REMOVE RETAINING BOLTS. There are two bolts that hold the starter to the engine block (14mm). They are not too hard to locate and remove using a socket wrench with an extension. Once the starter is loose, there is plenty of room to extract it with a little twisting and rotating.
ODDS AND ENDS. There is a metal gasket (below, left) between the starter and the engine block that will come off with the starter. It might bend a little bit during the extraction, but will easily bend back. You will want to keep track of that gasket. Also, the starter electrical wire is attached to the bracket pictured below (right). The connector snaps on, and there is a tab to move to release the connection. It is not hard, but it has to be done blind because of the location.

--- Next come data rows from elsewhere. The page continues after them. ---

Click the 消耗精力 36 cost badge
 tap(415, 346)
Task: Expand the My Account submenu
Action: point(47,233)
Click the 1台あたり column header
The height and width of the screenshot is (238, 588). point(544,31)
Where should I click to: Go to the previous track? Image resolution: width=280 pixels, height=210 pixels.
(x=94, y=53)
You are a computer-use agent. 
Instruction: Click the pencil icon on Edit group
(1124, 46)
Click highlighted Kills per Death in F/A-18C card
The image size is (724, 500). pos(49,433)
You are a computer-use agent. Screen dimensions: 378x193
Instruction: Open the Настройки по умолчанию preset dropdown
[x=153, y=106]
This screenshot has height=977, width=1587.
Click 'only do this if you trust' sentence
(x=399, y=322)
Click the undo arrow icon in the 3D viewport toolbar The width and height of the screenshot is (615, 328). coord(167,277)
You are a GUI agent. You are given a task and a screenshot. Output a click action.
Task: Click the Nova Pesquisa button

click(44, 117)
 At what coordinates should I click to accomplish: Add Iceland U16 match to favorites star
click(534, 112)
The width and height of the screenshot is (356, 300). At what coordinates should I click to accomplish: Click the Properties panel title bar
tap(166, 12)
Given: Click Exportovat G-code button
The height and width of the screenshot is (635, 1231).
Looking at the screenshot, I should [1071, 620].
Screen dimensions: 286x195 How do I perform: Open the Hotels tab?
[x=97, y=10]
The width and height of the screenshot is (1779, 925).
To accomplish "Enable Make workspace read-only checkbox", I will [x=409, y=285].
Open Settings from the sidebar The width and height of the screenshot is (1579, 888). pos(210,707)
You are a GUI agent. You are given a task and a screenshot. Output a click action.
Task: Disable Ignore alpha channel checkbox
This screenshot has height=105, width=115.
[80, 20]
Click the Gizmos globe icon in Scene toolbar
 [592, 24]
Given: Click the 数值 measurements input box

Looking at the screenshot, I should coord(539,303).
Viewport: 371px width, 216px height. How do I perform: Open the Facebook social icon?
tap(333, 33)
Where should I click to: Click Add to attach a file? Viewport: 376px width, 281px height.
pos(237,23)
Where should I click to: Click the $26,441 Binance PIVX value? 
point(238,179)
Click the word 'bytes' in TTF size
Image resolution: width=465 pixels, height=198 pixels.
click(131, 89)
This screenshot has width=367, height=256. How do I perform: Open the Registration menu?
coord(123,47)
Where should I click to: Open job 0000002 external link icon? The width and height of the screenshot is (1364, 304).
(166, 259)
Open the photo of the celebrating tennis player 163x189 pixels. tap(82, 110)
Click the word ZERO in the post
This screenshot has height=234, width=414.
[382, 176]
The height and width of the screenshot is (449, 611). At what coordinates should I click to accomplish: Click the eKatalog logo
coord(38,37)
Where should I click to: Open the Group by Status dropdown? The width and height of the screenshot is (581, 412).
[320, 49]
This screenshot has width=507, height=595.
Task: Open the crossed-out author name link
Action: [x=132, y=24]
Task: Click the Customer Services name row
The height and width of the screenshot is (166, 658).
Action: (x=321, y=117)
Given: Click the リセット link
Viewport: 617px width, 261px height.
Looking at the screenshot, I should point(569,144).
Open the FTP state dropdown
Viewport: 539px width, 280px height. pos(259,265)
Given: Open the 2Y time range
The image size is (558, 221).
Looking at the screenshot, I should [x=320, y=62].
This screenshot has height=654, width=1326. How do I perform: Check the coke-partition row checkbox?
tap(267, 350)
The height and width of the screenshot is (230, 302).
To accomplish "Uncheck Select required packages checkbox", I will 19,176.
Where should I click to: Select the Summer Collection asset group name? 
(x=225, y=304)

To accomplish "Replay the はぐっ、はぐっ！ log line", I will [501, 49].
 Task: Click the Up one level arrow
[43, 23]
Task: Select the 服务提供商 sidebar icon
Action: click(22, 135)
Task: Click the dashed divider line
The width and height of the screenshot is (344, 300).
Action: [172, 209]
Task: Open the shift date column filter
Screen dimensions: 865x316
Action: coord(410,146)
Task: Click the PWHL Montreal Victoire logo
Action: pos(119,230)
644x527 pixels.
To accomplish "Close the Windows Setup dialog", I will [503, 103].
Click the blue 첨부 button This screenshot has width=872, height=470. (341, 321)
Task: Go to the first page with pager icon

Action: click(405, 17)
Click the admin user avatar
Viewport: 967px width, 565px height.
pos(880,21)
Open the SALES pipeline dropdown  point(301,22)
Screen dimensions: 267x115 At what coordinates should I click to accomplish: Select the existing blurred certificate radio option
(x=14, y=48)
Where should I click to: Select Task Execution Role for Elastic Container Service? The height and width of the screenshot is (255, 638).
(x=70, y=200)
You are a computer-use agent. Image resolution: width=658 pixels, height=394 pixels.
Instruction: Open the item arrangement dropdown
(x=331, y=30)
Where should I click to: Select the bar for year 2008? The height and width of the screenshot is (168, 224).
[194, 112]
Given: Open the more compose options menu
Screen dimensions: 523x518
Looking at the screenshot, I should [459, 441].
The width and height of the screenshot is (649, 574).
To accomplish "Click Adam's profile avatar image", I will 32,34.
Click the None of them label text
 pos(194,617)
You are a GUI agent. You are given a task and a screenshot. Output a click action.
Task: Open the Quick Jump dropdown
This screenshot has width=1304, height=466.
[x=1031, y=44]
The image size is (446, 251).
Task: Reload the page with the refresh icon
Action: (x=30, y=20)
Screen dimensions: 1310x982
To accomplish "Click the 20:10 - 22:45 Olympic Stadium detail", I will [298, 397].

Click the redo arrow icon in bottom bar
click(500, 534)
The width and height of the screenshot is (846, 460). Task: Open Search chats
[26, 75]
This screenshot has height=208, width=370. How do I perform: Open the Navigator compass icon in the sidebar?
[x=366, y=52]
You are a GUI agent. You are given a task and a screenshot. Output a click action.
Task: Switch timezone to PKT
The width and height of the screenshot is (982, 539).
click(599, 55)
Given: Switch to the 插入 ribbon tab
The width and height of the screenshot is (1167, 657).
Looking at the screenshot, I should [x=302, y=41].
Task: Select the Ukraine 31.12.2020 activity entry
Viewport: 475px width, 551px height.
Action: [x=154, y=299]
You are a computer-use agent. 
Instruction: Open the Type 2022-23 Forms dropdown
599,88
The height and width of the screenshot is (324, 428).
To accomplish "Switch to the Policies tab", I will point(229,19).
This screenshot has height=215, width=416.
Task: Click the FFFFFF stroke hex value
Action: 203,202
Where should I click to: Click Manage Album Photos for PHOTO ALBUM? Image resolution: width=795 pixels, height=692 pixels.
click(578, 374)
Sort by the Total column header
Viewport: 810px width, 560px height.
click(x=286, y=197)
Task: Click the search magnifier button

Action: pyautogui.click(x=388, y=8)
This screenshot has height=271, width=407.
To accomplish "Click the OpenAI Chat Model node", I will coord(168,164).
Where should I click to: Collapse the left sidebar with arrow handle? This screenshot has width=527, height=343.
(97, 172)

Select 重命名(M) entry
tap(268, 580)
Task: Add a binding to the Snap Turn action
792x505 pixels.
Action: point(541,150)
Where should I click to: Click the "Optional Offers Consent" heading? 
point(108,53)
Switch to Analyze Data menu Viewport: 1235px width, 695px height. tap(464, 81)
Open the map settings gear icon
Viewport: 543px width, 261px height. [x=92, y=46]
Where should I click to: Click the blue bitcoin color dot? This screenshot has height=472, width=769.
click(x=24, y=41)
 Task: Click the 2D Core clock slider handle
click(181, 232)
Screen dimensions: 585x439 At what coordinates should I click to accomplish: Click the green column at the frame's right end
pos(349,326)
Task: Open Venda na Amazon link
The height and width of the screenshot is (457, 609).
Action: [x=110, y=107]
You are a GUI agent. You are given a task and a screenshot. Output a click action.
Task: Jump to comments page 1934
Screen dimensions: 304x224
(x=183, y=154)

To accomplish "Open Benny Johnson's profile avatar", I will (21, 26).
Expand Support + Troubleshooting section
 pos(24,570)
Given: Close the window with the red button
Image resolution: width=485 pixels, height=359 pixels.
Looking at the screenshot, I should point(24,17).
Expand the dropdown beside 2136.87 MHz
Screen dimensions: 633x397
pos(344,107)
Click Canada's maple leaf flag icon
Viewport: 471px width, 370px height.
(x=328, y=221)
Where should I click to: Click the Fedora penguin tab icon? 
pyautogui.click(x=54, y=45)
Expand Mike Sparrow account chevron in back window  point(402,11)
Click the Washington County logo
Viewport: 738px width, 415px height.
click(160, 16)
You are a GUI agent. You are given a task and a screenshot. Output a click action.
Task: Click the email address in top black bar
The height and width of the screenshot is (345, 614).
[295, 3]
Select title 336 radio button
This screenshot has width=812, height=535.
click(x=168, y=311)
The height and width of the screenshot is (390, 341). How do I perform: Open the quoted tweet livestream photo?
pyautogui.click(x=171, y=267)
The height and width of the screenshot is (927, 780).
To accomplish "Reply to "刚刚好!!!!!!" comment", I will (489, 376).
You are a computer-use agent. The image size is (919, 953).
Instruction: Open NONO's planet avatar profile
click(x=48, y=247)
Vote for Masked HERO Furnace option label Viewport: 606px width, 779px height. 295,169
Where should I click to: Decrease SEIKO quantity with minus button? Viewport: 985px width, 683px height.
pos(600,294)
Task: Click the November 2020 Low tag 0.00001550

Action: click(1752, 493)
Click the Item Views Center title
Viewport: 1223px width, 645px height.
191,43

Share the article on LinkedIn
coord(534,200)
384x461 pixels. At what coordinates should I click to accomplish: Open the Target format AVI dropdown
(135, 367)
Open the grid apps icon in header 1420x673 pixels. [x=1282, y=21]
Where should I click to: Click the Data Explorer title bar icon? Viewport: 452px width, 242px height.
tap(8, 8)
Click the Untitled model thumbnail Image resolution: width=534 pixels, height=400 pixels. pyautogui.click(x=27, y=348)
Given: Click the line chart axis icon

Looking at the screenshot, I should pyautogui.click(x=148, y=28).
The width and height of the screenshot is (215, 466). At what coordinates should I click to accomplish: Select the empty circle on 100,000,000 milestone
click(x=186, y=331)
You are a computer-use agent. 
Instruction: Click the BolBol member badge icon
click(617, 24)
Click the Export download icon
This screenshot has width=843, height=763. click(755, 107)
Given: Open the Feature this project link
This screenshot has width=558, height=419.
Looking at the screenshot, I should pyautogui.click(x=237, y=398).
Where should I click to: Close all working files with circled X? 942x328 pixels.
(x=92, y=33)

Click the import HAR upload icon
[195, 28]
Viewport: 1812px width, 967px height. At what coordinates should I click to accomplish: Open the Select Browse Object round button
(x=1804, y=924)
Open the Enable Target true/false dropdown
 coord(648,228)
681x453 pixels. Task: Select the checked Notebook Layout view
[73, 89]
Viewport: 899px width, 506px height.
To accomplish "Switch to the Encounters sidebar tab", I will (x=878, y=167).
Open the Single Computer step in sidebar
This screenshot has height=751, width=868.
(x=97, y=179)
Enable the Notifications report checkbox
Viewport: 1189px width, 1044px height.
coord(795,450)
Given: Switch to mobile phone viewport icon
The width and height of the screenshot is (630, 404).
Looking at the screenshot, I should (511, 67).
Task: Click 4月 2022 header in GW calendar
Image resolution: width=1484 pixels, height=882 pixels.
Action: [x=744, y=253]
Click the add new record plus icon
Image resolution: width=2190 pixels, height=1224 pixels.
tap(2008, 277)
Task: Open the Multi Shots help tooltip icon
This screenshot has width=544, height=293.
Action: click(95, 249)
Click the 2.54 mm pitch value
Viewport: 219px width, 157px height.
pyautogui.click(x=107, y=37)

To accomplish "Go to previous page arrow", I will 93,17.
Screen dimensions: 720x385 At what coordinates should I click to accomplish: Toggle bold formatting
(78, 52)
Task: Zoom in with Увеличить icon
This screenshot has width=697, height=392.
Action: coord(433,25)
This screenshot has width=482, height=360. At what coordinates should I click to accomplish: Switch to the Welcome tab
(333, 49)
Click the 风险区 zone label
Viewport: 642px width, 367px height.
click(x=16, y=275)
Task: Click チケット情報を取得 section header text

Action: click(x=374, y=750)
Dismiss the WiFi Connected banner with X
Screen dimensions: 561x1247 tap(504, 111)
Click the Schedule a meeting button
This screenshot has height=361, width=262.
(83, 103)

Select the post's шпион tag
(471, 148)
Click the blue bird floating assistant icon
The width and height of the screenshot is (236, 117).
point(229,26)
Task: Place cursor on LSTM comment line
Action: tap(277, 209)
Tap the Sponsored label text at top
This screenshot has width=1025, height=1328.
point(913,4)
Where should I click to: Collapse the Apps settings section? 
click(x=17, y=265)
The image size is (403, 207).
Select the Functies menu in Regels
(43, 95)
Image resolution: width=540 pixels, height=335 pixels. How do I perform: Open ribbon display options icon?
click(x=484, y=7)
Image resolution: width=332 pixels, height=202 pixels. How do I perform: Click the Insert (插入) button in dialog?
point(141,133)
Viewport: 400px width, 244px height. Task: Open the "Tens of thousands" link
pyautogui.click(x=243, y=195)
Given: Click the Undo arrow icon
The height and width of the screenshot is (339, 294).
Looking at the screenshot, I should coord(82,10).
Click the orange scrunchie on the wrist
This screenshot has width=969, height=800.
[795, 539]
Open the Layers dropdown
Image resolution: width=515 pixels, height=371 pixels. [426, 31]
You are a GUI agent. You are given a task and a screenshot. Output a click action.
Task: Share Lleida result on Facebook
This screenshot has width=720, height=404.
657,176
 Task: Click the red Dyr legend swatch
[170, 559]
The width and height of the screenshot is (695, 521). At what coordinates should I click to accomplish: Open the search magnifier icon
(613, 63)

REVERSE THE PROCESS. Putting the new or rebuilt starter back in is probably going to be faster than taking it out. Reverse the procedures for removing the starter, remembering to snap the connector back onto the end of the bracket, as pictured above (it helps to keep the starter wiring harness in place). There is also a little metal bracket that supports a different wiring harness altogether that is secured by the bolt retaining bolt. You will see it when you remove the starter -- don't forget to put that bottom bolt back through that little metal bracket again, although if you DO forget to do that it is likely not a big deal. Remember to reconnect the electricity last. In my truck, and presumably all Ridgelines, I had to enter the code for my radio to get it to work again. The code was found on a credit-card sized card that came with the vehicle (they probably all end up at the bottom of the center storage compartment).
I spent about two hours of actual labor. I like getting to know my car better with little jobs like this, and love not paying hundreds of dollars to somebody else to do what I can accomplish myself.